Straumann, Barbara. Embodied Voices: Female Performers in Narrative Fiction. 2014, University of Zurich, Faculty of Arts.

Abstract

Meine Habilitationsschrift untersucht die Figur der Frau, die auf öffentlichen Bühnen predigt, spricht und/oder singt, anhand von Spitzentexten der britischen und US-amerikanischen Erzählliteratur im Zeitraum von 1845 bis 1934. Die Vielzahl von Erzähltexten, die sich mit der Sängerin, Schauspielerin, Predigerin oder Rednerin beschäftigen, werfen sowohl kulturgeschichtliche als auch theoretische Fragen auf. Weshalb wird die öffentlich auftretende weibliche Stimme ausgerechnet in der Zeitperiode, in der die bürgerliche Geschlechterordnung Frauen eigentlich aus der Öffentlichkeit ausschliesst, zu einem regelrechten kulturellen Faszinosum? Welche Bedeutungen, Werte und Haltungen machen Romane am öffentlichen Auftritt dieser Ausnahmefiguren fest?
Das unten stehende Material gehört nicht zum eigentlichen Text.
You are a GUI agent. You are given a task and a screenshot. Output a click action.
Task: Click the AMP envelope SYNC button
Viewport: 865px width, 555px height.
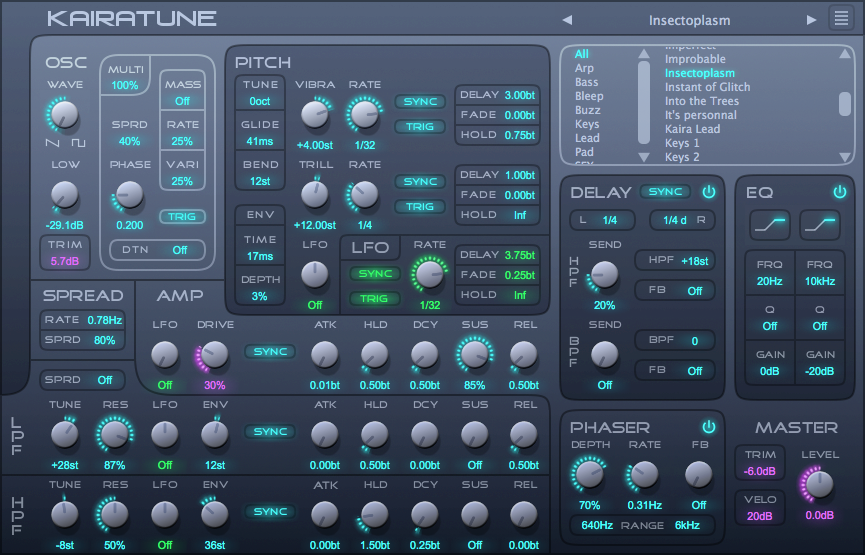[x=270, y=352]

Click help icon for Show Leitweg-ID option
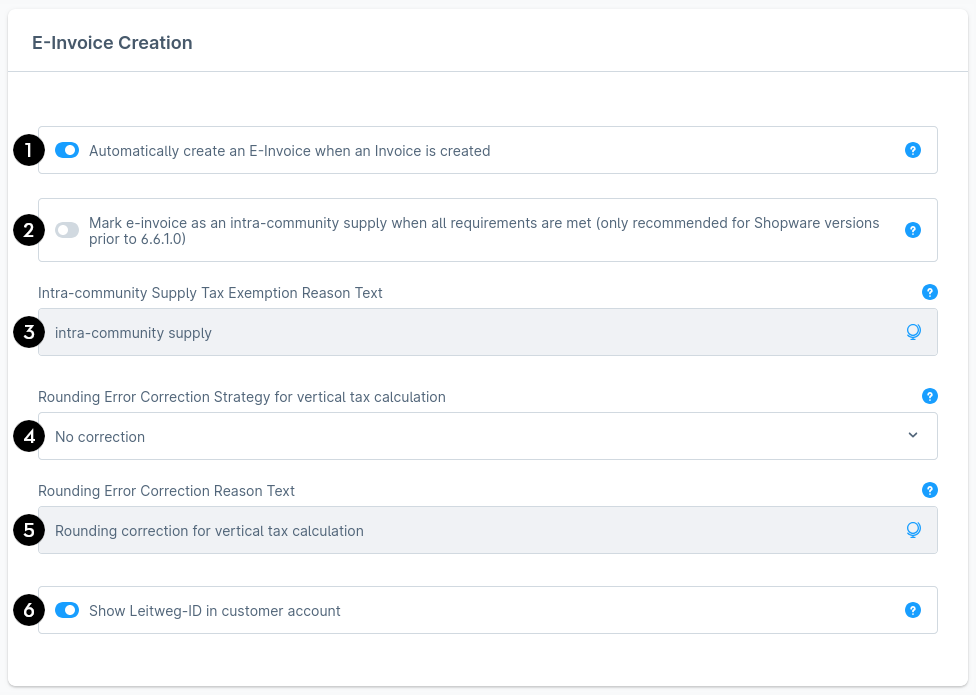coord(912,610)
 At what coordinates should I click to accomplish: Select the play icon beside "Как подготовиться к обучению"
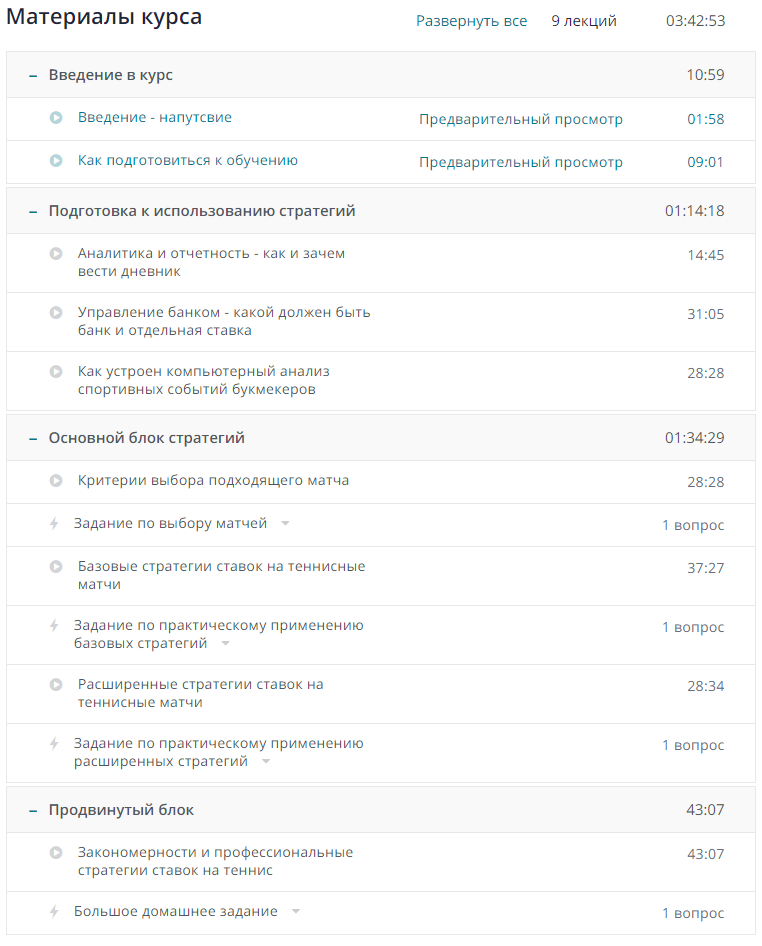(x=56, y=162)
Gerade weil es in Erzähltexten im Unterschied zu anderen literarischen Genres keine konkret hörbare Stimme gibt, stellen sich zudem eine Reihe von medienspezifischen Fragen. Wie erzeugen Erzähltexte Stimme gewissermassen als ästhetischen special effect? Wie können die gegenwärtig in der Philosophie sowie in den Theater- und Medienwissenschaften geführten Debatten über Stimme, Körperlichkeit, Verkörperung, Präsenz und Performance auf die Literaturwissenschaft übertragen werden? Wie lässt sich Stimme für eine Analyse von Erzähltexten theoretisch konzeptualisieren?
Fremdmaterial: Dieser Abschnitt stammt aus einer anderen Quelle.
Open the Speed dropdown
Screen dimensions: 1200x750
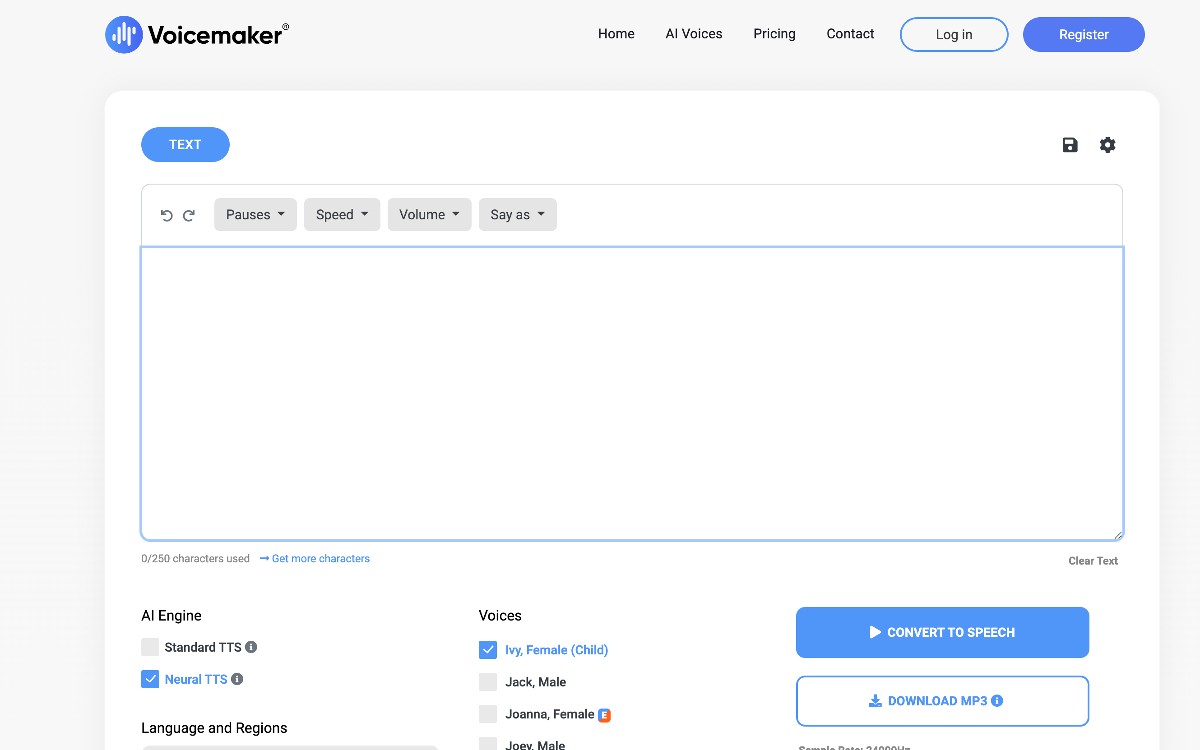point(341,214)
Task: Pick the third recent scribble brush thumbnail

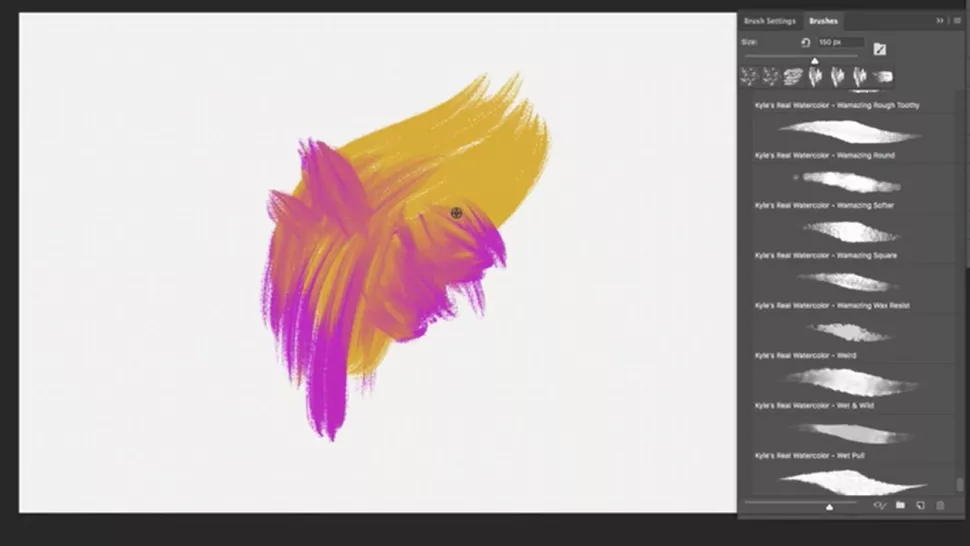Action: click(x=793, y=77)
In meinen Lektüren exemplarischer Erzähltexte (u.a. von Geraldine Jewsbury, George Eliot, George Meredith, Nathaniel Hawthorne, Henry James) hat sich die Arbeitsthese erhärtet, dass es im anglo-amerikanischen Kontext eine Tradition des weiblichen Redens in der Öffentlichkeit und somit einer Partizipation im Symbolischen der Kultur gibt, die bislang weitgehend übersehen wurde. Ausgehend von zwei zeitgenössischen postmodernen Romanen (Salman Rushdie, Angela Carter), die sich in ihrem Recycling weiblicher Performer-Figuren selbst als plurale und heterogene Texte deklarieren, zeige ich, dass die Textbeispiele aus dem 19. Jahrhundert nicht nur vielschichtiger, sondern auch vielstimmiger sind, und zwar aufgrund der Widersprüchlichkeit, mit der sie die öffentliche Stimme der weiblichen Performer-Figur konstruieren. Das Interesse an der weiblichen Performer-Stimme formiert sich bezeichnenderweise Mitte des 19. Jhs. und somit zeitgleich mit der festen Etablierung nicht nur des Romangenres sondern auch der sogenannten “Woman’s Question”.
Der einzelne Text erweist sich dabei jeweils als eine Arena unterschiedlicher und oft widerstreitender Stimmen. Im Rückgriff auf Mikhail Bakhtins Betonung der Dialogizität und Polyphonie des Romans betone ich die Unterscheidung und Verflechtung verschiedener Stimmebenen im Erzähltext, und zwar 1. die Beschreibung konkreter Stimmen, 2. den Einsatz der Stimme im übertragenen Sinn (als eine Metapher der Ermächtigung und Mündigkeit), 3. die Stimmen im Text, d.h. die Erzählerstimme und die Charakterstimmen, die vom impliziten Autor orchestriert werden und die für verschiedene soziale Akzente, Positionen und Perspektiven einstehen, sowie 4. die “Stimme” des Texts (den “Ton”, die “Stimmlage”, den LeserInnen im Dialog zwischen den im Text angelegten verschiedenen Stimmebenen ausmachen können).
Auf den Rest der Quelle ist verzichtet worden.